- Instructions to follow:
Update the data starting at the line that contains "Where should I" and ending at the line that contains "[1117, 248]", changing "Low Stock Items" to "Out of Stock Items" and keeping everything else as is. Omit the pictures from your output.

- Data for this task:
Start

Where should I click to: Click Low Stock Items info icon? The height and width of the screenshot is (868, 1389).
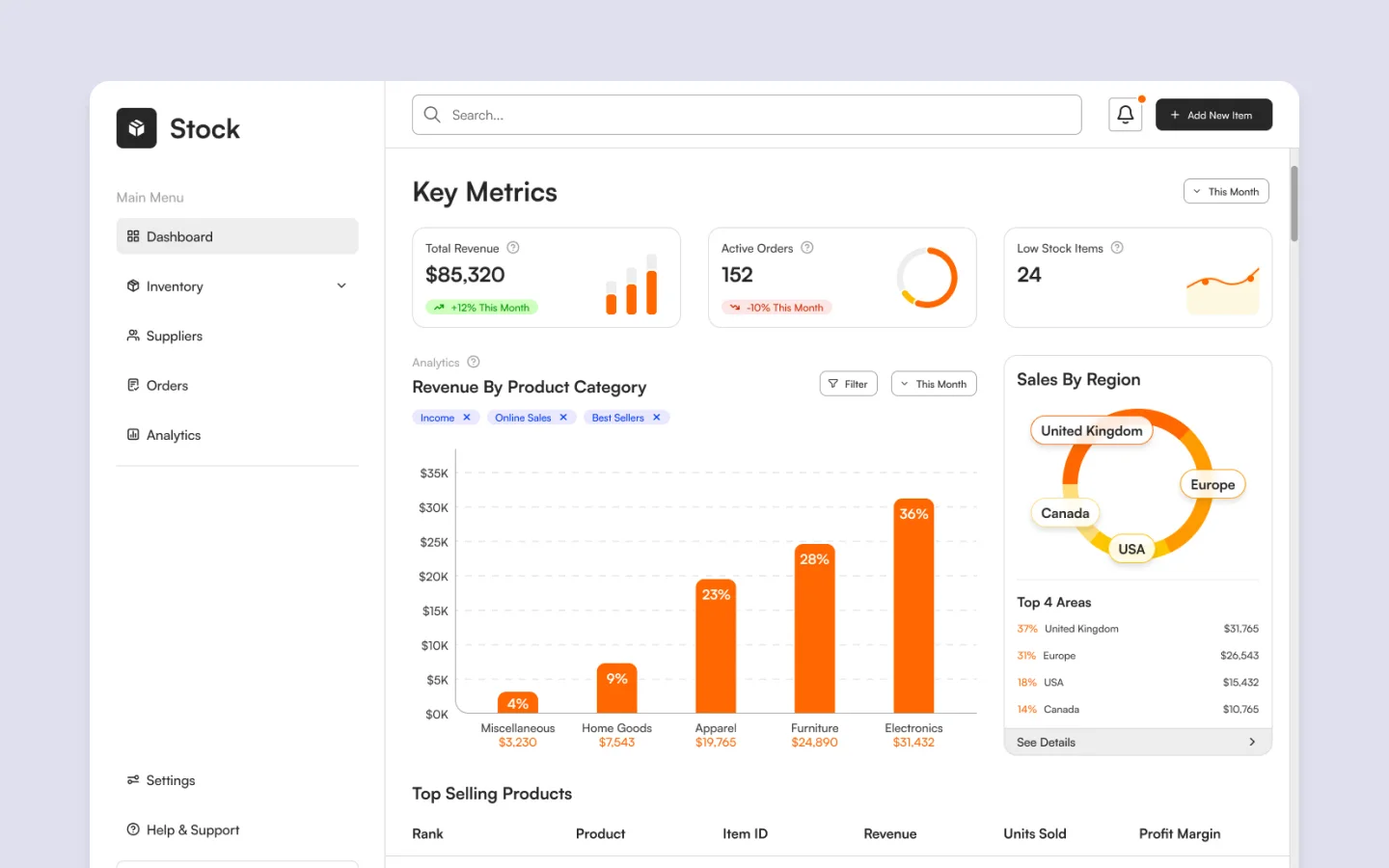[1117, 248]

End
Start

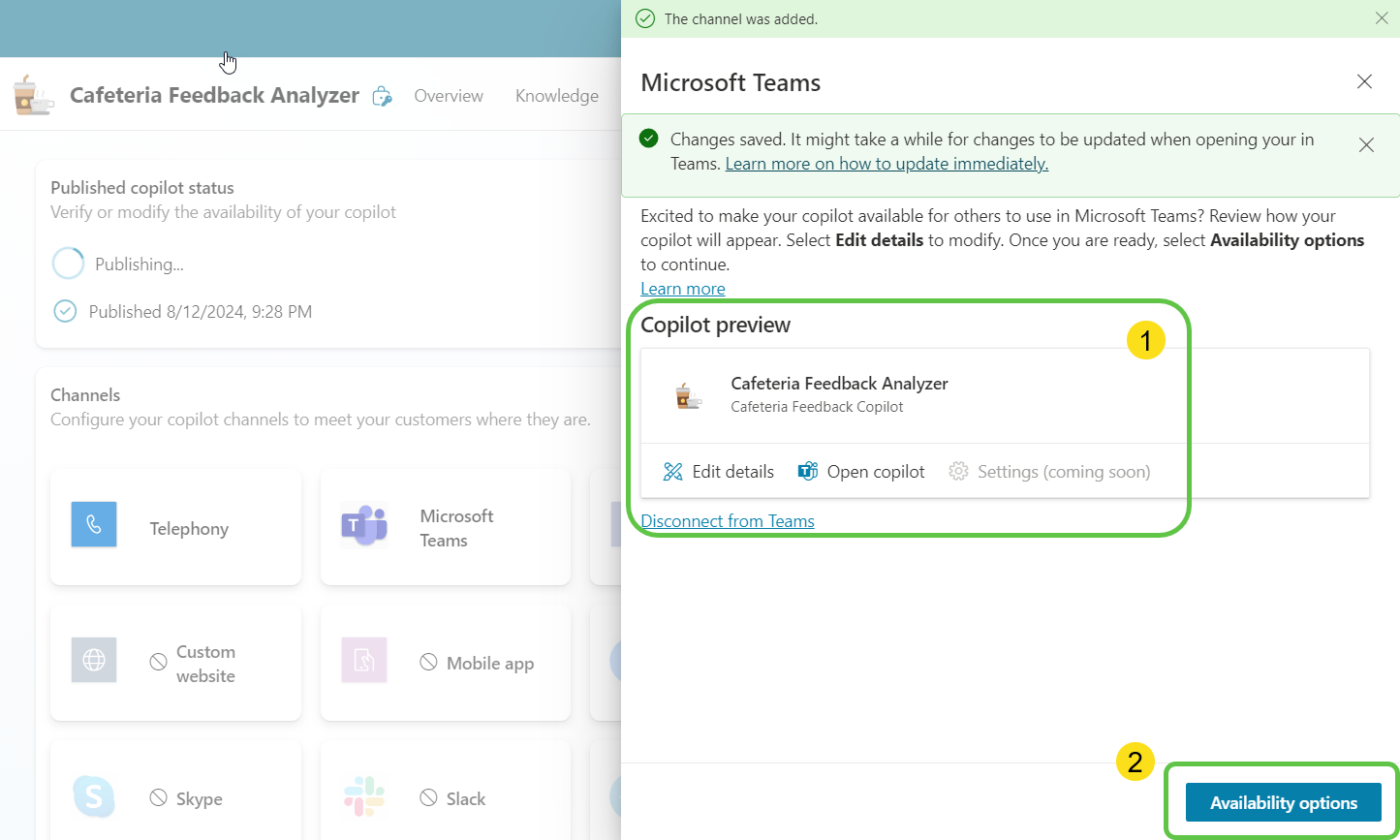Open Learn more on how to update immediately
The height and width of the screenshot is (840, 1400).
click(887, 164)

End

- Complete response:
Where should I click to: Click Out of Stock Items info icon? The height and width of the screenshot is (868, 1389).
[1117, 248]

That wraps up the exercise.